- **What you need to do**: Would you transcribe each of the entries exactly, with nothing added or dropped?

- **Dataset entries**:
_ _ _ _ _ _ _

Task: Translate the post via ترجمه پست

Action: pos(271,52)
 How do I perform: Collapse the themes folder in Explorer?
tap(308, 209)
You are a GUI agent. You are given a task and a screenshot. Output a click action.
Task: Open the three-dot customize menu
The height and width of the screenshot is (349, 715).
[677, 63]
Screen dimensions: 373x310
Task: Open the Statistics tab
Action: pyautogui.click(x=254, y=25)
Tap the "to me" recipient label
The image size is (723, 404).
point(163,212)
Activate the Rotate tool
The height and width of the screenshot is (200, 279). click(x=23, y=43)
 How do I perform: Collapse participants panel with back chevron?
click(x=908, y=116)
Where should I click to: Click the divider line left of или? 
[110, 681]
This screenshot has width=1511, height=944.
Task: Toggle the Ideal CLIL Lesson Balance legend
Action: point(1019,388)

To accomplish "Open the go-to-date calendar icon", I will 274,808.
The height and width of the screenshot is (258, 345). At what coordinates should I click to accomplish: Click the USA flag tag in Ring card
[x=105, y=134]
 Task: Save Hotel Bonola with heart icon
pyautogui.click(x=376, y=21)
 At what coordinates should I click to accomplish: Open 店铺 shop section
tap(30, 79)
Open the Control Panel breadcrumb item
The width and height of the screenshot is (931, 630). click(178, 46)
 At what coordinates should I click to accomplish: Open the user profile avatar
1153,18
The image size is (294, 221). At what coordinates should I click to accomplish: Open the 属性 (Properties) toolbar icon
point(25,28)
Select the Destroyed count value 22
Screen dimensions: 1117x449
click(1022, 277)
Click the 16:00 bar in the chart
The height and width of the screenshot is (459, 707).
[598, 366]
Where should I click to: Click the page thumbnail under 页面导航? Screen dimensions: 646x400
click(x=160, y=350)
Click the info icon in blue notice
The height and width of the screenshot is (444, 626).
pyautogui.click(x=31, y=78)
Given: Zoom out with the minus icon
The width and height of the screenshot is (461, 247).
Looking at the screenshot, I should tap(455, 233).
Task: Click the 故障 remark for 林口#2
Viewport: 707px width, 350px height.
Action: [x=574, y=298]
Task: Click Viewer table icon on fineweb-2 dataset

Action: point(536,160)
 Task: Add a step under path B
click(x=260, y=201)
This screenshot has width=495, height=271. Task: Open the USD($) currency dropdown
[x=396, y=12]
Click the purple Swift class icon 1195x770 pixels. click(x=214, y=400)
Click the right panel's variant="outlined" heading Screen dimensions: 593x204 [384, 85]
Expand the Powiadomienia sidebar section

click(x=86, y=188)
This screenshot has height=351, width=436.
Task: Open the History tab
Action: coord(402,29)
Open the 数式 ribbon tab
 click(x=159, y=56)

_ _ _ _ _ _ _

- **Solution to this exercise**:
Task: Translate the post via ترجمه پست

Action: pos(271,52)
 How do I perform: Collapse the themes folder in Explorer?
tap(308, 209)
You are a GUI agent. You are given a task and a screenshot. Output a click action.
Task: Open the three-dot customize menu
The height and width of the screenshot is (349, 715).
[677, 63]
Screen dimensions: 373x310
Task: Open the Statistics tab
Action: pyautogui.click(x=254, y=25)
Tap the "to me" recipient label
The image size is (723, 404).
point(163,212)
Activate the Rotate tool
The height and width of the screenshot is (200, 279). click(x=23, y=43)
 How do I perform: Collapse participants panel with back chevron?
click(x=908, y=116)
Where should I click to: Click the divider line left of или? 
[110, 681]
This screenshot has width=1511, height=944.
Task: Toggle the Ideal CLIL Lesson Balance legend
Action: point(1019,388)

To accomplish "Open the go-to-date calendar icon", I will 274,808.
The height and width of the screenshot is (258, 345). At what coordinates should I click to accomplish: Click the USA flag tag in Ring card
[x=105, y=134]
 Task: Save Hotel Bonola with heart icon
pyautogui.click(x=376, y=21)
 At what coordinates should I click to accomplish: Open 店铺 shop section
tap(30, 79)
Open the Control Panel breadcrumb item
The width and height of the screenshot is (931, 630). click(178, 46)
 At what coordinates should I click to accomplish: Open the user profile avatar
1153,18
The image size is (294, 221). At what coordinates should I click to accomplish: Open the 属性 (Properties) toolbar icon
point(25,28)
Select the Destroyed count value 22
Screen dimensions: 1117x449
click(1022, 277)
Click the 16:00 bar in the chart
The height and width of the screenshot is (459, 707).
[598, 366]
Where should I click to: Click the page thumbnail under 页面导航? Screen dimensions: 646x400
click(x=160, y=350)
Click the info icon in blue notice
The height and width of the screenshot is (444, 626).
pyautogui.click(x=31, y=78)
Given: Zoom out with the minus icon
The width and height of the screenshot is (461, 247).
Looking at the screenshot, I should tap(455, 233).
Task: Click the 故障 remark for 林口#2
Viewport: 707px width, 350px height.
Action: [x=574, y=298]
Task: Click Viewer table icon on fineweb-2 dataset

Action: point(536,160)
 Task: Add a step under path B
click(x=260, y=201)
This screenshot has width=495, height=271. Task: Open the USD($) currency dropdown
[x=396, y=12]
Click the purple Swift class icon 1195x770 pixels. click(x=214, y=400)
Click the right panel's variant="outlined" heading Screen dimensions: 593x204 [384, 85]
Expand the Powiadomienia sidebar section

click(x=86, y=188)
This screenshot has height=351, width=436.
Task: Open the History tab
Action: coord(402,29)
Open the 数式 ribbon tab
 click(x=159, y=56)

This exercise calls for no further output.